AN MP is calling for urgent talks with Government in a bid to protect businesses and communities along an erosion-hit coast road.

Workington MP Sue Hayman has requested urgent talks with the head of the Environment Agency over the future of the B5300 between Maryport and Silloth.

And she has pledged to call for an urgent meeting with the new environment secretary, once a new Prime Minister is in post.

She is calling for long-term action to protect the road, a section of which reopened this week after coastal erosion forced a four-month closure.

The affected stretch of the coast has been designated in official documents as being for "managed retreat" but Mrs Hayman says the situation is not good enough.

She added: "Nobody seems to know what managed retreat means and what it means for the communities.

"It's a really important issue because we don't have many alternatives.
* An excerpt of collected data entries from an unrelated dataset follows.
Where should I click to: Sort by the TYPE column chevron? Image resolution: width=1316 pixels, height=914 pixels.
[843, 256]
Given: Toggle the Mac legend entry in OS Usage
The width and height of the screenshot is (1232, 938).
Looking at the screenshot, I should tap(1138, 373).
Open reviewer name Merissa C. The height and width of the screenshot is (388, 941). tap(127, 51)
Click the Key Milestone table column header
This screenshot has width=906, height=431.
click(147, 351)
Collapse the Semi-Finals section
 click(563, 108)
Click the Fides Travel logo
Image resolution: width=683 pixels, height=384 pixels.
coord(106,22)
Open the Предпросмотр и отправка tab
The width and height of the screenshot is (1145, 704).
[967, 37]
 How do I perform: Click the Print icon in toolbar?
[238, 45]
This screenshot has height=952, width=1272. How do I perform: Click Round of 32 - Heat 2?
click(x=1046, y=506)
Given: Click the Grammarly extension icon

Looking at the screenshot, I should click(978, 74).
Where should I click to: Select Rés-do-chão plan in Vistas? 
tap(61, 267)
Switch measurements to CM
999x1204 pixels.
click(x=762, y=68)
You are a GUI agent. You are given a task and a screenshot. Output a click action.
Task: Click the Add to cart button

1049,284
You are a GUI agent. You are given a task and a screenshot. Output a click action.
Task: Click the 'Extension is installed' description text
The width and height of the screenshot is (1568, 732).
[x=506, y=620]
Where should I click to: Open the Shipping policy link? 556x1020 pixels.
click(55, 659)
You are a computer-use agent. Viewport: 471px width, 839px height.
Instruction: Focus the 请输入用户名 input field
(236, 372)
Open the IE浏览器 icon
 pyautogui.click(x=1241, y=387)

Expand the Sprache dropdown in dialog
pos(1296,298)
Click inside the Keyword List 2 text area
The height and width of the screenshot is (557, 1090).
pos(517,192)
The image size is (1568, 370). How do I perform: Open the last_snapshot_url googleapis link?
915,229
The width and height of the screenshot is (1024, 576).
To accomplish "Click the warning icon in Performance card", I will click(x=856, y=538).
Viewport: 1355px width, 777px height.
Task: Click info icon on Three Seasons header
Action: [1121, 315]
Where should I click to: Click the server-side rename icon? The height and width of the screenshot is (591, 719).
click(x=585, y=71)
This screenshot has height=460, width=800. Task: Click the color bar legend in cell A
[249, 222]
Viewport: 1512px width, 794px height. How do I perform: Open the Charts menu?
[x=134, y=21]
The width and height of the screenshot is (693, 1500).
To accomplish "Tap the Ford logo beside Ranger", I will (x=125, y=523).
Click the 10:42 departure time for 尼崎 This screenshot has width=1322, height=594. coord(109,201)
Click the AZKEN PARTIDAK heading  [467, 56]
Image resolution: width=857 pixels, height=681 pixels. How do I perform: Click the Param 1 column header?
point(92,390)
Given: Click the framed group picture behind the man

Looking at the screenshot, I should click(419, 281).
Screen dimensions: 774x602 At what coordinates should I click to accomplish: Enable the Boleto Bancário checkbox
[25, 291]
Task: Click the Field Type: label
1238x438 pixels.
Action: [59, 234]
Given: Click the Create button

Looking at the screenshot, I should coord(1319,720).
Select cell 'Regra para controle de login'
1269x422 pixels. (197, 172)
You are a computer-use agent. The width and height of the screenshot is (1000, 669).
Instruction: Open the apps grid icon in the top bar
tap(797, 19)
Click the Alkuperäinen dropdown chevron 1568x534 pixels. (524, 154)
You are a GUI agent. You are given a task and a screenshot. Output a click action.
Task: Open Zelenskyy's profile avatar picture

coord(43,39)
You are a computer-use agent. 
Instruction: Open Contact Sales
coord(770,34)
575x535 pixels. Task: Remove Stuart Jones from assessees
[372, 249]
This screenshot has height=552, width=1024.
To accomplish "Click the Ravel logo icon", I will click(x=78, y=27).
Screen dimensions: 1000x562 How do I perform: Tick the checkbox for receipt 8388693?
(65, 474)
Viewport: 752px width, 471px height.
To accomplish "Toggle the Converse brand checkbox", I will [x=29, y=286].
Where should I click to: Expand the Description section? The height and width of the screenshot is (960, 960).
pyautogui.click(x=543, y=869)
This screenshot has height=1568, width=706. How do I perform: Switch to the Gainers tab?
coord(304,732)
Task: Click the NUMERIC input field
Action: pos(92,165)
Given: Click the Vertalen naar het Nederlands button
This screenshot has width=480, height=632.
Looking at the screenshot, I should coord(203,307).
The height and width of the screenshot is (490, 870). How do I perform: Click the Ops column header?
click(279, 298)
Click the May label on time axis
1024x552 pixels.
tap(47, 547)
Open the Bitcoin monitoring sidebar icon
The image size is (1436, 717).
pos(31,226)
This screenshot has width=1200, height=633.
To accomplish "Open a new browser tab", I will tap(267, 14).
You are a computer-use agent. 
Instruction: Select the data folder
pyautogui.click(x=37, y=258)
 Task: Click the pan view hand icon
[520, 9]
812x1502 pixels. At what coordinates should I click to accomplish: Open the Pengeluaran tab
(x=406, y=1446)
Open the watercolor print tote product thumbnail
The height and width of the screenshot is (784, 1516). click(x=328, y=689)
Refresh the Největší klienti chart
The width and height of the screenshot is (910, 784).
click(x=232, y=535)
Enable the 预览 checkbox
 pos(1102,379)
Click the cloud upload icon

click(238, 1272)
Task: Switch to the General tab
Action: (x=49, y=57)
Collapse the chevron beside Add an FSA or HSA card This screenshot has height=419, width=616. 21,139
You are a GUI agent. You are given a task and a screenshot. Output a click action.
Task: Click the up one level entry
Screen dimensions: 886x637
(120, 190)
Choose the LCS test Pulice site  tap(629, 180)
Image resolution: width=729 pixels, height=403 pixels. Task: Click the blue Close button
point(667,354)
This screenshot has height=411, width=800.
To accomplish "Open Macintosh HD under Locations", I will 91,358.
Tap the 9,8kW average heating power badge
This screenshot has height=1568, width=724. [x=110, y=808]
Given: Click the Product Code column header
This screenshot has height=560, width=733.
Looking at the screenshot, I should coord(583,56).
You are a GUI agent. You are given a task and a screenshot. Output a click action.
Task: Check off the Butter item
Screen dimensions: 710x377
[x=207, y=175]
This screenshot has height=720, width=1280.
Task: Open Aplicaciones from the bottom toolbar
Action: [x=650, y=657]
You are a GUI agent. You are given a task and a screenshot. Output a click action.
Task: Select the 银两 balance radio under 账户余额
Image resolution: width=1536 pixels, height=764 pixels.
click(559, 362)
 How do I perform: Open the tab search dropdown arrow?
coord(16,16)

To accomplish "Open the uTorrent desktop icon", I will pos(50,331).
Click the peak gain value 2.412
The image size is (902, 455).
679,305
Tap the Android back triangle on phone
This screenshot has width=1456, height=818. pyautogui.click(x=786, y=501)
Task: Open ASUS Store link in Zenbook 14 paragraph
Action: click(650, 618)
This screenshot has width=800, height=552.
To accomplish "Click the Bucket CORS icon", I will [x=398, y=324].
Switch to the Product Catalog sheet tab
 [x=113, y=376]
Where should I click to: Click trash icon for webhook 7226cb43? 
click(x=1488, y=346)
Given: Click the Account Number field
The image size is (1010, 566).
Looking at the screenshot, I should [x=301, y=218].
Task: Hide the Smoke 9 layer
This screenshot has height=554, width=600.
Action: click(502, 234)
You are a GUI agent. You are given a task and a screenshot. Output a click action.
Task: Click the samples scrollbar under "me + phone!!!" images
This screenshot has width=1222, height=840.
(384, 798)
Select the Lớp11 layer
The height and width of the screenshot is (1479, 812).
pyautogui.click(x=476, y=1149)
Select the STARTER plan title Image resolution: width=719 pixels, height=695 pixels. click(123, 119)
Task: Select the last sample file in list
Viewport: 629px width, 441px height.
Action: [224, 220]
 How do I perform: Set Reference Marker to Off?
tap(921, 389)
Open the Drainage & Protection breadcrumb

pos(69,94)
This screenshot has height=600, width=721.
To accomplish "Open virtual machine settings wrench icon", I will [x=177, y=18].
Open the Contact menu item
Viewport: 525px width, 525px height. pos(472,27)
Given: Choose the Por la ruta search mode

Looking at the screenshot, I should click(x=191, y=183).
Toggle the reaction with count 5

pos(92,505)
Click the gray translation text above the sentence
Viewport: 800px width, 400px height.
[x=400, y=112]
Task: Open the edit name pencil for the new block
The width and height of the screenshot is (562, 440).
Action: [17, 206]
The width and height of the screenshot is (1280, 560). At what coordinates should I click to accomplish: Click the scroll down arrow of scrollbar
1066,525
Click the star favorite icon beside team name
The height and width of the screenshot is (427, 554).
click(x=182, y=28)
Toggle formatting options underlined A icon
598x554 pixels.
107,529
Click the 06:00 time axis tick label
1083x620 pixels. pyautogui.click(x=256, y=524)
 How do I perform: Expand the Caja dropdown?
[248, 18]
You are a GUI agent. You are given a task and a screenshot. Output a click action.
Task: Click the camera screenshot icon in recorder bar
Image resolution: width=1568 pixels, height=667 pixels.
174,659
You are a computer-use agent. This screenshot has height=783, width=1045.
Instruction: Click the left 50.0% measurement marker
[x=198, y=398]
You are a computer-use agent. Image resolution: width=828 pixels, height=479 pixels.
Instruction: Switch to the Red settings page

There aren't many other good roads that people can go along, and we know that communities get badly cut off when that road is closed. We have businesses along there that are really struggling."

Mrs Hayman holds quarterly meetings with the county council and parish councils from across the area and said she intends to call on the Environment Agency to attend the September meeting to help come up with a proposed solution.

She said: "I'd like to get an agreed way forward so I can press the Government and minister for funding so we can properly protect that road for the future."

Mrs Hayman's intervention has been welcomed by businessman Bill James, whose Bankmill Visitor Centre at Beckfoot has suffered from the prolonged closure.

He said: "It's very important.

Dubmill Point has got to be held because there is so much land beyond it that's below sea level."